▶ [SELECTED TEXT]
[START]

[email protected]

I certainly do not feel this is something that she needs to know right now...
personally, I feel this is something that she *must* know about -- no
excuses... but perhaps the suggestion that 7 is a very tender age to learn
about such hardships... My interest for doing the activity now is to
coincide with the memorial that recently was errected in our city... I
actually was thinking of doing the activity at night for older children, but
surely there are "issues" that you (as parents) feel are important for your
children to know... ? (this doesn't include things like reading, math, etc.
which they will eventually acquire out of necessity to get by in the world...)

Kathie

Pam Hartley

----------
>From: KSeebose@...
>To: [email protected]
>Subject: Re: Re: [Unschooling-dotcom] Parenting site of the month
>Date: Mon, Jul 12, 1999, 9:42 AM
>

>I just joined this loop after hsing for a couple of years... my girls are 5,
>7 and 1... I have a question for anyone open to answer it... In our
>homeschooling support group one of our contributions to the group is to plan
>an activity/field trip per semester. I really want to plan one on the
>Holocaust for a variety of reason... I'm sensing indifference from my 7 year
>old, at just the beginning of my research... this infuriates me... I'm being
>unrealisitic (kick me.. I know! :-) But this is important to me and I
>believe she needs to know about this. Perhaps with further research it may
>pique (sp? right word even?) her interest...
>
>Thoughts...? Comments?

Yes. :) IMHO, you (generic, not you personally) can do a lot of damage to a
child insisting that she know about something/learn about something
(anything, even cheerful things) when she's not ready and interested.

By all means, delve into the holocaust yourself if you feel a need for it,
but recognize that it's *your* need and your project. If your daughter does
come to show interest now or in future, you can share what you've learned.
And you can certainly share your knowledge with any of the homeschooling
group who'd like to learn it.

It's extremely unlikely that she'll die of old age without learning about
the Holocaust. You're not trying to keep it from her. If she does get to be
older and hasn't a clue about it, you could ask her as a favor to you to sit
down and talk it over, that it's knowledge that *you* feel is extremely
important and that you'd like to share it with her.

She does not necessarily need to know about it today, tomorrow, next month,
or by the time she's 11.75 years old. If she gains her knowledge at 11.85
years old, nothing terrible will come of it.

Just out of curiousity, do you feel this way about other things (she *must*
learn to add and subtract this week or this month, she *must* learn some
chemistry by next year, etc.) or is this just this particular subject? If it
is *just* the Holocaust, it would be interesting (to me) to delve further
into my own mind and into *why* I thought it was so important that my 7 year
old learn this right at this very time.

Pam
pamhartley@...

[END]

▶ [DATASET CONTENT]
[START]

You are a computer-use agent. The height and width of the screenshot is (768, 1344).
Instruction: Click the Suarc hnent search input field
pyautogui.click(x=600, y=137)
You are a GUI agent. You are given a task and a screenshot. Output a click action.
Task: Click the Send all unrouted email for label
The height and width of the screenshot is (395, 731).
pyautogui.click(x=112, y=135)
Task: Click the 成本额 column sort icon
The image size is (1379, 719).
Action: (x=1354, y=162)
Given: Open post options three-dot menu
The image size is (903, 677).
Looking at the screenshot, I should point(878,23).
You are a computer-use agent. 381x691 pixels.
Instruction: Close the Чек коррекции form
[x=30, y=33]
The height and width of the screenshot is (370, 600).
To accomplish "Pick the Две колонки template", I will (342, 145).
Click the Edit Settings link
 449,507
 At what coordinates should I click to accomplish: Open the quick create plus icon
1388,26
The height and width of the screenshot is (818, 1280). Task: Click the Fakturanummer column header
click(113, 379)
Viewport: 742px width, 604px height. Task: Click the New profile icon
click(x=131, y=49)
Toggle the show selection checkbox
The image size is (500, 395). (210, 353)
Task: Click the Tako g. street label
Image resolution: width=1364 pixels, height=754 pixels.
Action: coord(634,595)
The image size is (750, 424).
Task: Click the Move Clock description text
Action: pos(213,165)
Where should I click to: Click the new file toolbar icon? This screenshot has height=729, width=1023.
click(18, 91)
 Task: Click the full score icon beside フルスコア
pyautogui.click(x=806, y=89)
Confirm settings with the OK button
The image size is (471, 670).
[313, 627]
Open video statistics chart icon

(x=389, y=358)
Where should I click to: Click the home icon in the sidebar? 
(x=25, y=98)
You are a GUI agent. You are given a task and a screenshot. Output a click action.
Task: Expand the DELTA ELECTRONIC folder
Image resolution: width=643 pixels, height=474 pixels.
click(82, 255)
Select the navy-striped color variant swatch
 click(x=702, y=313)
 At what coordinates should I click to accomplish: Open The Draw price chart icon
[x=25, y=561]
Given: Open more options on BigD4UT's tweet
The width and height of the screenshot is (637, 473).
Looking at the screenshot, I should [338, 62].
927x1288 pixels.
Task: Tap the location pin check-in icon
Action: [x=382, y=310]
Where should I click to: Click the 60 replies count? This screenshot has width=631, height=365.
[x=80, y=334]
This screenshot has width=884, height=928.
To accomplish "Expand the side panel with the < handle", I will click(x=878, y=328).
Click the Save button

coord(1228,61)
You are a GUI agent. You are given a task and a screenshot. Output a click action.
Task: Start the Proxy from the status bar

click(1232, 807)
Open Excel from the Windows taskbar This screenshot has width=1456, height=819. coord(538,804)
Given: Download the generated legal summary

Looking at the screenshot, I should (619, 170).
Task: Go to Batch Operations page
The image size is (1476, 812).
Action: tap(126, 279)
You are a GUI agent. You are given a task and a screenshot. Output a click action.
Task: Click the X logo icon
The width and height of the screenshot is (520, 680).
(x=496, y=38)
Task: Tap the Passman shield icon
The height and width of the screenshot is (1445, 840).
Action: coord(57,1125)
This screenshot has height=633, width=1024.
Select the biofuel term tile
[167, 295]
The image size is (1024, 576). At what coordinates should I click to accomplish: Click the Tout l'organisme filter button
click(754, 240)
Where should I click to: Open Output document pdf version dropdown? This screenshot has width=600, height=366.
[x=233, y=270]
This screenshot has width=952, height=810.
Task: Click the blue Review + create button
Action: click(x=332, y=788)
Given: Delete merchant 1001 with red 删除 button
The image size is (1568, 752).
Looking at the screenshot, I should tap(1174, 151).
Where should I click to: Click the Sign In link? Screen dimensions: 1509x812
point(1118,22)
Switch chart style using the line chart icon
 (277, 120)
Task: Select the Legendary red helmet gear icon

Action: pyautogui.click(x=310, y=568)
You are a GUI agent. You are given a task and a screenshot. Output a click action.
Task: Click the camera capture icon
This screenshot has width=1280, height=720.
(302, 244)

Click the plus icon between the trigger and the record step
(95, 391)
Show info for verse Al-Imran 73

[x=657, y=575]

[END]

▶ [WORK INSTRUCTIONS]
**a)** In the Holocaust email, turn the paragraph starting "By all means, delve into the holocaust yourself" into a short bulleted list that keeps its main points.
**b)** Reproduce a passage of the Holocaust email word for word: begin at the words "Just out of" and stop after "this very time.".

▶ [ANSWERS BY TASK]
**a)**
- Look into the Holocaust yourself if you feel a need for it.
- Recognize that this need and this project are yours.
- If your daughter shows interest now or in the future, share what you've learned.
- You can also share your knowledge with anyone in the homeschooling group who'd like to learn it.

**b)**
Just out of curiousity, do you feel this way about other things (she *must*
learn to add and subtract this week or this month, she *must* learn some
chemistry by next year, etc.) or is this just this particular subject? If it
is *just* the Holocaust, it would be interesting (to me) to delve further
into my own mind and into *why* I thought it was so important that my 7 year
old learn this right at this very time.